Hari Minggu Biasa XXIX Tahun B / Hari Minggu MISI
Para Saudara,
Barangkali
kita pernah membaca semboyan-semboyan dari sebuah perusahaan, kantor swasta
atau pun mpemerintah, yang biasanya dipasang di tempat-tempat strategis supaya
bisa dibaca semua orang, atau bahkan bagi yang punya duit, bisa dimasukkan sebagai iklan di televisi, misalnya berbunyi: “Kami
Melayani Anda!”, “Kami Hadir Untuk Anda”,
“Anda Senang Kami Bangga”, “Hidup Kami Adalah Pelayanan”, dan masih
banyak semboyan lain lagi, yang semuanya baik, indah dan mentereng.
Itu
adalah sebuah semboyan, walaupun dalam realitasnya belum tentu demikian. Yang kita
rasakan, jika ada keperluan kita di salah satu kantor: ada tips, ada uang pelicin,
maka pelayanan menjadi lancar. Jadi sering sekali, semboyan-semboyan indah itu,
tidak sesuai dengan kenyataan yang sesungguhnya. Jika kita mengurus
surat-surat, misalnya, harus melewati beberapa pintu dan pintu-pintu itu adalah
uang semua. Pertanyaannya: dimana semangat dan jiwa pelayanan kita? Kalau bisa
1 pintu, kenapa harus berpintu-pintu? Di Gereja kita, tidak terjadi hal seperti
itu. Mengurus surat-surat di kantor Paroki, misalnya, cukup 1 pintu saja.
Para Saudara,
Bacaan-bacaan
Kitab Suci pada hari Minggu Misi ini, mengajak kita untuk menjadi pelayan yang
rendah hari. Dalam bacaan I tadi, ditampilkan sosok Hamba Yahwe atau Hamba
Tuhan yang rela menanggung sengsara demi orang lain. “Apa bila ia menyerahkan dirinya sebagai kurban pepulih, ia akan
melihat keturunannya, umurnya akan lanjut dan kehendak Tuhan akan terlaksana
olehnya”. Begitulah sosok pribadi
Hamba Yahwe atau Tuhan: mengorbankan diri demi orang lain.
Hal
yang sama ditekankan Yesus dalam bacaan Injil. Orang yang mau menjadi pemimpin
harus rela menjadi pelayan. Wibawa dibangun bukan dengan duduk di atas takhta
dan berkuasa atas yang lain, melainkan dengan memberi diri kepada yang lain.
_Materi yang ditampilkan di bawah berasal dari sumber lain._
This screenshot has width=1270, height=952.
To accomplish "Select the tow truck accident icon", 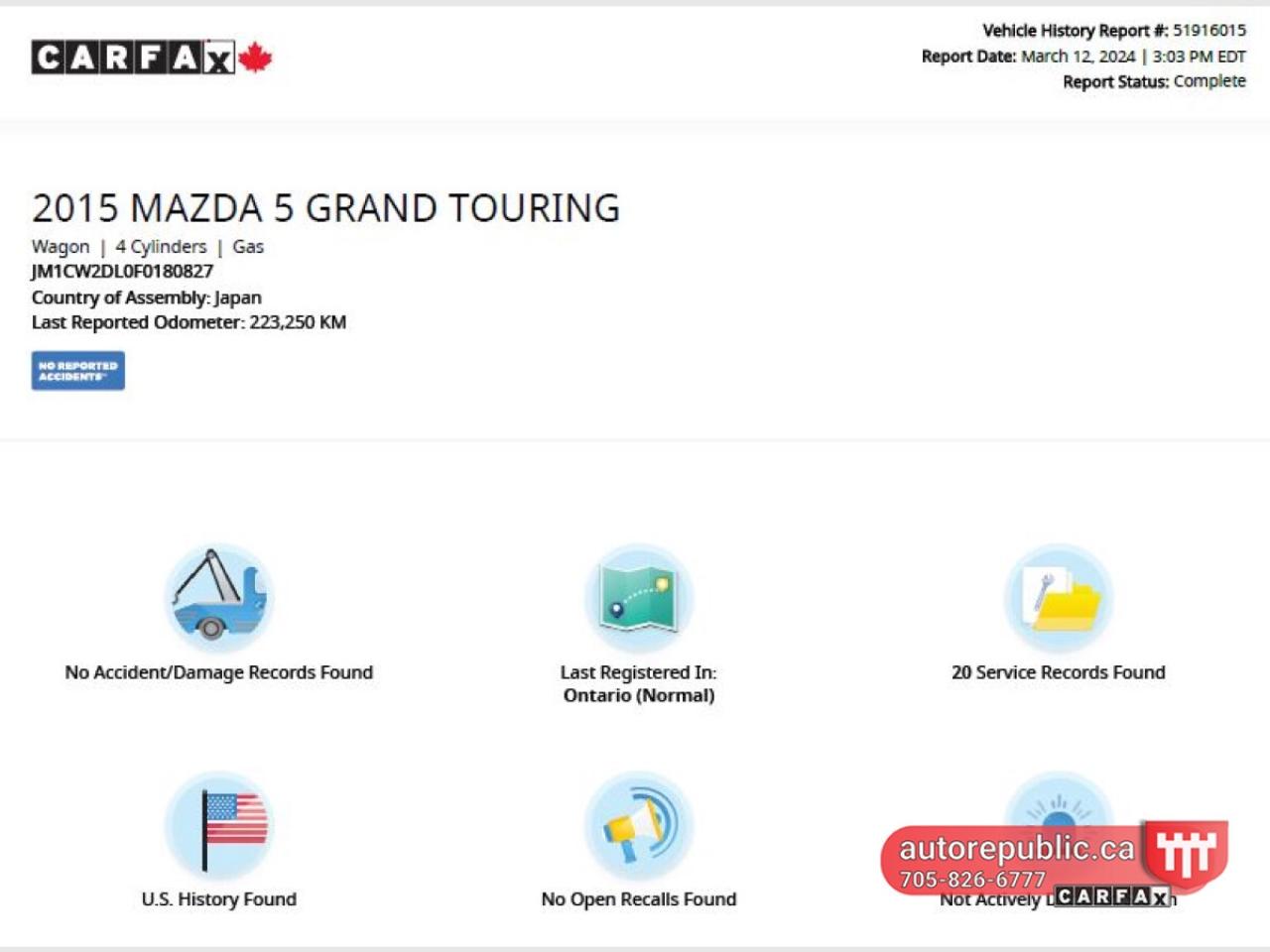I will [x=218, y=597].
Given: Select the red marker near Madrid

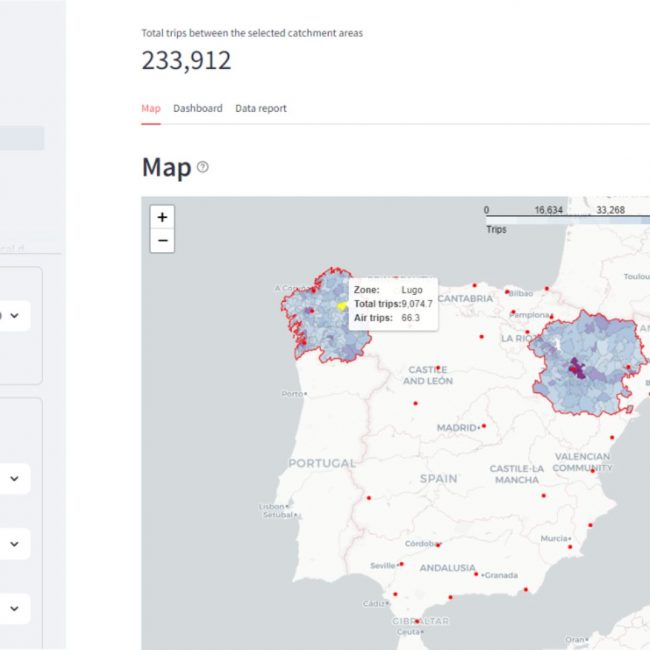Looking at the screenshot, I should click(x=484, y=425).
Orang yang ingin menjadi yang pertama harus rela menjadi yang terakhir. Itulah
spiritualitas pelayanan yang diwariskan Yesus kepada para murid dan kepada kita
semua.
Oleh
karena itu, Yesus mencela permintaan dua bersaudara, Yakobus dan Yohanes.
Mereka meminta jaminan kepada Yesus agar mereka bisa menduduki takhta di kiri
kanan Yesus. Disini menjadi tampak bahwa kedua murid itu, belum sungguh
memahami semangat dan cita-cita Yesus, Sang Guru. Yesus berkata kepada mereka: “Putera Manusia datang bukan untuk
dilayani, melainkan untuk melayani dan untuk memberikan nyawa-Nya sebagai
tebusan bagi semua orang”.
Para saudara,
Kalau
kita perhatikan, semangat pelayanan itu sudah mulai memudar dalam kehidupan
bermasyarakat bahkan dalam Gereja kita
sekarang. Banyak pemimpin tidak lagi melayani dengan tulus. Jabatan tidak
dikaitkan dengan pelayanan tetapi dengan kuasa. Orang yang mempunyai jabatan
seolah-olah merasa diri berhak memeras orang lain. Yesus menanamkan semangat
yang sebaliknya: hidup melayani!
Sekarang
pertanyaannya adalah: bagaimana caranya kita melayani? Kita melayani sesuai
dengan profesi kita masing-masing. Seorang
guru: semangat pelayanannya tampak kalau ia mempersiapkan bahan-bahan
pengajarannya, mengajar dan mendidik para siswanya dengan baik. Orang
yang bekerja di pemerintahan, semangat pelayanannya tampak kalau ia membantu masyarakat
dengan tulus ikhlas. Para pengurus
lingkungan, semangat pelayanan mereka tampak kalau mereka dengan rela mengurus
lingkungannya dengan baik dan menyampaikan kebijakan-kebijakan Paroki di
lingkungannya. Pelayanan para pastor di mana terlihat?
Pelayan
para pastor bisa dilihat dalam 3 bidang: mengajar: berkatekese, berkotbah, dlsb. Menguduskan:
merayakan sakramen-sakramen, devosi-devosi, dlsb. Menggembalakan: memimpin, dlsb. Sorang pastor yang pandai bertani, rajin
menggali parit pastoran / gereja, berbakat
di bidang politik, dlsb, itu boleh-boleh saja, tapi bukan sebagai ukuran semangat
pelayan seorang pastor. Gereja tidak meminta dan menuntut kepada seorang pastor
melakukan hal-hal itu. Jadi pelayanan yang dimaksud adalah: melayani sesuai
dengan profesi serta tugas dan kewajiban yang melekat pada profesi itu. Marilah
pada Minggu Misi ini, kita mohon rahmat Tuhan agar kita mampu menjadi hamba
Tuhan, yang rela berkurban dan menderita, demi pelayanan kita kepada sesama, masyarakat
dan Gereja. (Katedral/P. Sam Gulô/21-10-2012).